:: PROVIDED DATA ::
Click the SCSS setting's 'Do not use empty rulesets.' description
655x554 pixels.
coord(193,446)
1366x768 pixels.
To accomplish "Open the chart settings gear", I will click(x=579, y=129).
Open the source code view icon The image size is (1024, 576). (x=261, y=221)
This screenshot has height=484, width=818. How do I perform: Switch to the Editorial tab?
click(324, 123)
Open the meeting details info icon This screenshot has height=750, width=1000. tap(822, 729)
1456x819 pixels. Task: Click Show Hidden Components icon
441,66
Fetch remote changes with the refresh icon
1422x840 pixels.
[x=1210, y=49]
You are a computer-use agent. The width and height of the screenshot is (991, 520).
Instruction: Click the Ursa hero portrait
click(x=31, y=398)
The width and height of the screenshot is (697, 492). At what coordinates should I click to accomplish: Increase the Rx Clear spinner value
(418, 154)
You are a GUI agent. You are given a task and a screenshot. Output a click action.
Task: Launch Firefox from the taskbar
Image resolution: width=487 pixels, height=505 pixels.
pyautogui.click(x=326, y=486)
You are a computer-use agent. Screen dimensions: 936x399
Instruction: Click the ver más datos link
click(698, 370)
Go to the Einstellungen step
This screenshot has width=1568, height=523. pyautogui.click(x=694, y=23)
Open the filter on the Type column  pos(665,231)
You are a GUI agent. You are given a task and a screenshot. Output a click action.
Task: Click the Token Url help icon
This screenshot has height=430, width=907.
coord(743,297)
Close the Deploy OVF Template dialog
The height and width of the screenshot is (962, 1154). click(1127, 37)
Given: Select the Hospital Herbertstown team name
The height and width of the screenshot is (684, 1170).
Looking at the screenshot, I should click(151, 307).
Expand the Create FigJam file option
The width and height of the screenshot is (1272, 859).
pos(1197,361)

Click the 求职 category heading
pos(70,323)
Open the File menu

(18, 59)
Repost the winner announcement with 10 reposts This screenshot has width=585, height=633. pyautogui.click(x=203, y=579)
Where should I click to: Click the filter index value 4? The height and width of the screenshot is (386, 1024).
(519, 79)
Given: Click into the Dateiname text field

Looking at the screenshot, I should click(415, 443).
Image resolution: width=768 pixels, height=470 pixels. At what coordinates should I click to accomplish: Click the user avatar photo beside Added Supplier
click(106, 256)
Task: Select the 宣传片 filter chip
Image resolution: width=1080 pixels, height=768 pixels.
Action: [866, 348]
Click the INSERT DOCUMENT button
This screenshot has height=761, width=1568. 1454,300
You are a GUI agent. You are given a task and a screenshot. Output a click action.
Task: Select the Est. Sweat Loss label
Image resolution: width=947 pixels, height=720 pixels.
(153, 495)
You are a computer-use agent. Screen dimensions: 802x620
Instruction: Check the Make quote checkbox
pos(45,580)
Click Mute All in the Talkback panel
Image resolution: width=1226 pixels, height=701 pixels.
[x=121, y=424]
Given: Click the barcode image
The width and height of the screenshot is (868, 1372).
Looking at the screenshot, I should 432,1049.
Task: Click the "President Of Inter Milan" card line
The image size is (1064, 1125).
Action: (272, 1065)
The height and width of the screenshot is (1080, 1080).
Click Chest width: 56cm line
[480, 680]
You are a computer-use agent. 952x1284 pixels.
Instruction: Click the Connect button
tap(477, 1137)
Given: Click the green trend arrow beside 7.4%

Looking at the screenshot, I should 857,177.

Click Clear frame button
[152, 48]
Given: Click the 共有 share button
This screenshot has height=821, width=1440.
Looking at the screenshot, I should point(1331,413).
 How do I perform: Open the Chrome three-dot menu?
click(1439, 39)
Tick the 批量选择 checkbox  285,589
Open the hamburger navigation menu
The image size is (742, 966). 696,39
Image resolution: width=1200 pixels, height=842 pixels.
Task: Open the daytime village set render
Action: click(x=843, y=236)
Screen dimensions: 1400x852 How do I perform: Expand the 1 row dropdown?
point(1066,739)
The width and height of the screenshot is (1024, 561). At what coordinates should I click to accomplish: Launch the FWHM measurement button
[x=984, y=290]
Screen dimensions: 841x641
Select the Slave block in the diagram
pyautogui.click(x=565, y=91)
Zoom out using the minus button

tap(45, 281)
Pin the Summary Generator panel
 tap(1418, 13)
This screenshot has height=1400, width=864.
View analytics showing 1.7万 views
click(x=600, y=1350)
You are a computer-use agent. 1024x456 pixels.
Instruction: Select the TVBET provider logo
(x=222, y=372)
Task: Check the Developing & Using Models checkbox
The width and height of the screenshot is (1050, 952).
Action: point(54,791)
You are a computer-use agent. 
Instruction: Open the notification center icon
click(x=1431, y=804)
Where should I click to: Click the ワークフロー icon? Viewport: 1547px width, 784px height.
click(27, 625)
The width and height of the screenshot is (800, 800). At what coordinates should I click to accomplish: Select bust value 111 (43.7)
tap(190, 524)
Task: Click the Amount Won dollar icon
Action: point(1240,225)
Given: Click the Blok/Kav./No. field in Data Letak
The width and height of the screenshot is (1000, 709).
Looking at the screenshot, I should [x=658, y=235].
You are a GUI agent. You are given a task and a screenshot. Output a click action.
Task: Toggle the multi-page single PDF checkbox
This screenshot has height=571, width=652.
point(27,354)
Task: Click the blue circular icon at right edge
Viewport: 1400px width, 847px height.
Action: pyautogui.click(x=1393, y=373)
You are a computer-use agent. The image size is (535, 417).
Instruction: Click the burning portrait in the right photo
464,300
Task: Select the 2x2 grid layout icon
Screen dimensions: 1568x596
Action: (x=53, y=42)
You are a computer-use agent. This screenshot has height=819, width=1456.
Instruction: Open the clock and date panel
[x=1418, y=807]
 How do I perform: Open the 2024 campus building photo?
:::
**WHAT THIS TASK INVOLVES**
Please copy all of the data above line for line, with no changes.

**FINISHED ANSWER**
Click the SCSS setting's 'Do not use empty rulesets.' description
655x554 pixels.
coord(193,446)
1366x768 pixels.
To accomplish "Open the chart settings gear", I will click(x=579, y=129).
Open the source code view icon The image size is (1024, 576). (x=261, y=221)
This screenshot has height=484, width=818. How do I perform: Switch to the Editorial tab?
click(324, 123)
Open the meeting details info icon This screenshot has height=750, width=1000. tap(822, 729)
1456x819 pixels. Task: Click Show Hidden Components icon
441,66
Fetch remote changes with the refresh icon
1422x840 pixels.
[x=1210, y=49]
You are a computer-use agent. The width and height of the screenshot is (991, 520).
Instruction: Click the Ursa hero portrait
click(x=31, y=398)
The width and height of the screenshot is (697, 492). At what coordinates should I click to accomplish: Increase the Rx Clear spinner value
(418, 154)
You are a GUI agent. You are given a task and a screenshot. Output a click action.
Task: Launch Firefox from the taskbar
Image resolution: width=487 pixels, height=505 pixels.
pyautogui.click(x=326, y=486)
You are a computer-use agent. Screen dimensions: 936x399
Instruction: Click the ver más datos link
click(698, 370)
Go to the Einstellungen step
This screenshot has width=1568, height=523. pyautogui.click(x=694, y=23)
Open the filter on the Type column  pos(665,231)
You are a GUI agent. You are given a task and a screenshot. Output a click action.
Task: Click the Token Url help icon
This screenshot has height=430, width=907.
coord(743,297)
Close the Deploy OVF Template dialog
The height and width of the screenshot is (962, 1154). click(1127, 37)
Given: Select the Hospital Herbertstown team name
The height and width of the screenshot is (684, 1170).
Looking at the screenshot, I should click(151, 307).
Expand the Create FigJam file option
The width and height of the screenshot is (1272, 859).
pos(1197,361)

Click the 求职 category heading
pos(70,323)
Open the File menu

(18, 59)
Repost the winner announcement with 10 reposts This screenshot has width=585, height=633. pyautogui.click(x=203, y=579)
Where should I click to: Click the filter index value 4? The height and width of the screenshot is (386, 1024).
(519, 79)
Given: Click into the Dateiname text field

Looking at the screenshot, I should click(415, 443).
Image resolution: width=768 pixels, height=470 pixels. At what coordinates should I click to accomplish: Click the user avatar photo beside Added Supplier
click(106, 256)
Task: Select the 宣传片 filter chip
Image resolution: width=1080 pixels, height=768 pixels.
Action: [866, 348]
Click the INSERT DOCUMENT button
This screenshot has height=761, width=1568. 1454,300
You are a GUI agent. You are given a task and a screenshot. Output a click action.
Task: Select the Est. Sweat Loss label
Image resolution: width=947 pixels, height=720 pixels.
(153, 495)
You are a computer-use agent. Screen dimensions: 802x620
Instruction: Check the Make quote checkbox
pos(45,580)
Click Mute All in the Talkback panel
Image resolution: width=1226 pixels, height=701 pixels.
[x=121, y=424]
Given: Click the barcode image
The width and height of the screenshot is (868, 1372).
Looking at the screenshot, I should 432,1049.
Task: Click the "President Of Inter Milan" card line
The image size is (1064, 1125).
Action: (272, 1065)
The height and width of the screenshot is (1080, 1080).
Click Chest width: 56cm line
[480, 680]
You are a computer-use agent. 952x1284 pixels.
Instruction: Click the Connect button
tap(477, 1137)
Given: Click the green trend arrow beside 7.4%

Looking at the screenshot, I should 857,177.

Click Clear frame button
[152, 48]
Given: Click the 共有 share button
This screenshot has height=821, width=1440.
Looking at the screenshot, I should point(1331,413).
 How do I perform: Open the Chrome three-dot menu?
click(1439, 39)
Tick the 批量选择 checkbox  285,589
Open the hamburger navigation menu
The image size is (742, 966). 696,39
Image resolution: width=1200 pixels, height=842 pixels.
Task: Open the daytime village set render
Action: click(x=843, y=236)
Screen dimensions: 1400x852 How do I perform: Expand the 1 row dropdown?
point(1066,739)
The width and height of the screenshot is (1024, 561). At what coordinates should I click to accomplish: Launch the FWHM measurement button
[x=984, y=290]
Screen dimensions: 841x641
Select the Slave block in the diagram
pyautogui.click(x=565, y=91)
Zoom out using the minus button

tap(45, 281)
Pin the Summary Generator panel
 tap(1418, 13)
This screenshot has height=1400, width=864.
View analytics showing 1.7万 views
click(x=600, y=1350)
You are a computer-use agent. 1024x456 pixels.
Instruction: Select the TVBET provider logo
(x=222, y=372)
Task: Check the Developing & Using Models checkbox
The width and height of the screenshot is (1050, 952).
Action: point(54,791)
You are a computer-use agent. 
Instruction: Open the notification center icon
click(x=1431, y=804)
Where should I click to: Click the ワークフロー icon? Viewport: 1547px width, 784px height.
click(27, 625)
The width and height of the screenshot is (800, 800). At what coordinates should I click to accomplish: Select bust value 111 (43.7)
tap(190, 524)
Task: Click the Amount Won dollar icon
Action: point(1240,225)
Given: Click the Blok/Kav./No. field in Data Letak
The width and height of the screenshot is (1000, 709).
Looking at the screenshot, I should [x=658, y=235].
You are a GUI agent. You are given a task and a screenshot. Output a click action.
Task: Toggle the multi-page single PDF checkbox
This screenshot has height=571, width=652.
point(27,354)
Task: Click the blue circular icon at right edge
Viewport: 1400px width, 847px height.
Action: pyautogui.click(x=1393, y=373)
You are a computer-use agent. The image size is (535, 417).
Instruction: Click the burning portrait in the right photo
464,300
Task: Select the 2x2 grid layout icon
Screen dimensions: 1568x596
Action: (x=53, y=42)
You are a computer-use agent. This screenshot has height=819, width=1456.
Instruction: Open the clock and date panel
[x=1418, y=807]
 How do I perform: Open the 2024 campus building photo?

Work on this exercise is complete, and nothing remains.